Edit the forum post below about Unicode on Win9X: give everything from "Of course, the" down to "purposes as well?" again, with "collation table" changed to "mapping table".

### Source
□ □ □ □

2004-06-04 Thread Ordak D. Coward
Here is a solution (in fact a hack) that if implemented correctly, can
resolve some of the issues till people and Google start using correct
software:

With a little tweaking, the web servers can translate the correct
Unicode to the incorrect unicode desired so much by the Win9X users.
That is, the web severs looks at the browser request, and if it can
detect Win9X, translates all U+06CC's in the document to U+064A (and
all other required translations). The same technique could be used to
fool google into generating correct search results. That, is the web
server generates a Win9X friendly version of the document and appends
it to the original document. You can also allocate tags that the user
of the web server can disable or enable some of these features. This
may even make one gain some advatnage over other web hosting
companies.

Of course, the solution above is only a transient one, and it is up to
people to upgrade their Win9X machines to something that is
Unicode-compliant, also it is up to Google to program their systems
such that it can understand that both U+06CC and U+064A are the same
shape and hence should be regarded the same for searching unless user
requests otherwise. This is the same as case-insensitive search that
is usually implemented by mapping all upper and lower case characters
-- in documents and queries alike -- to uppercase.

Behdad, does Unicode consortium provide a search collation table in
addition to the collation table used for sorting? Or can the same
table be used for this seach purposes as well?

□ □ □ □

### Source data

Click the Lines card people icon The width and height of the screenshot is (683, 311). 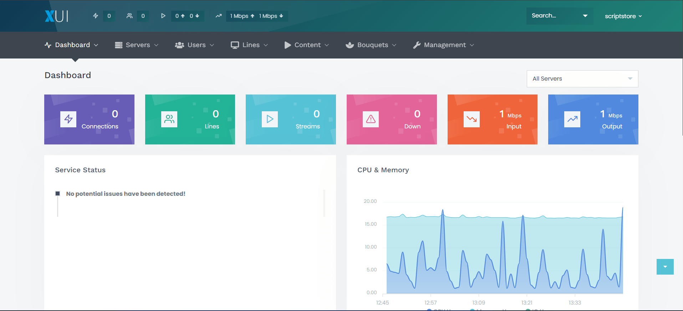[169, 119]
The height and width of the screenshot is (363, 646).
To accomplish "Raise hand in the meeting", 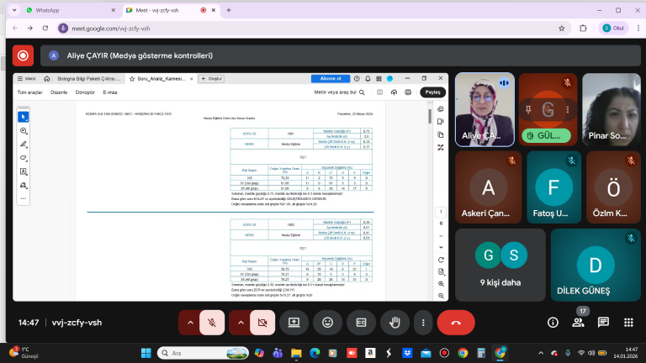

□ □ □ □

### The reply
Of course, the solution above is only a transient one, and it is up to
people to upgrade their Win9X machines to something that is
Unicode-compliant, also it is up to Google to program their systems
such that it can understand that both U+06CC and U+064A are the same
shape and hence should be regarded the same for searching unless user
requests otherwise. This is the same as case-insensitive search that
is usually implemented by mapping all upper and lower case characters
-- in documents and queries alike -- to uppercase.

Behdad, does Unicode consortium provide a search mapping table in
addition to the mapping table used for sorting? Or can the same
table be used for this seach purposes as well?